Freitag, 17. September 2021

Campione d'Italia - italienische Exklave in der Schweiz

Ein kleines Stück Italien umschlossen von Schweizer Staatsgebiet - die Exklave Camptione d'Italia. Sie liegt zwar nur etwa einen halbe Kilometer von der italienischen Landesgrenze entfernt, wird dennoch vom Schweizer Gebiet umschlossen.

Küste von Campione d'Italia

Mit einer Seite grenzt Campione d'Italia an den Luganer See und ist somit traumhaft schön gelegen.

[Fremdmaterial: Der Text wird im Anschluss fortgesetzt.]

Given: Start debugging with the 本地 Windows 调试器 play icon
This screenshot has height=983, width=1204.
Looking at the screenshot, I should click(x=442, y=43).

Die kleine Exklave misst nichtmal einen ganzen Quadratkilometer auf dem Land und noch etwas weniger an Seefläche - es lohnt sich aber sehr, hier vorbeizuschauen.

Blick auf den Luganer See

Historisches am Ufer

Seit dem Jahre 777 hat Campione diese Sonderstatus außerhalb Italiens, welcher bis heute Bestand hat.

Der Torbogen am Ortseingang geht stammt aus Mussolinis Zeiten, in denen selbiger auch den Zusatz "d'Italia" an den Ortsnamen hängen ließ, um zu verdeutlichen, dass es sich hier um italienisches Gebiet handelt.

Torborgen am Ortseingang

Ein markantes Gebäude ist das ehemalige Casino. Da sind aber die besten Zeiten vorbei und es brach als wichtige Einnahmequelle weg. Dies führte wiederum zur Verschulung Campiones gegenüber der Schweiz, welche Dienstleistungen wie z. B. die Müllabfuhr übernahm. Hier musste Ende 2019 die italienische Regierung mit einem Notkredit einspringen, um Schweizer Dienstleistungen weiterhin sicherzustellen. Zur gleichen Zeit verbot die Schweiz die weitere Nutzung von deren Kfz-Kennzeichen, so dass die Bürger Campiones ihre Autos auf Italienische Nummernschilder ummelden mussten.

geschlossenes Casino

Stellt das Auto ab und begebt Euch zu Fuß durch den Ort. Gerade am Ufer gibt es wunderschöne historische Plätze zu entdecken. Ich empfehle eine Runde am Wasser entlang und durch den Ortskern zurück - so bekommt man einen Eindruck vom Zustand dieser Exklave.



Parken: kann man auf einem relativ zentralen Parkplatz. (Google Maps).

Grenzkontrollen: gibt es nicht. Campione gehört erst seit 2020 zum Zollgebiet der EU.

Gastro: ist vorhanden - gerade am Wasser wird man fündig.


Leider haben die Bewohner da nicht sooo unrecht - die besten Zeiten sind wahrlich vorbei.
Aber anschauen lohnt wirklich trotzdem!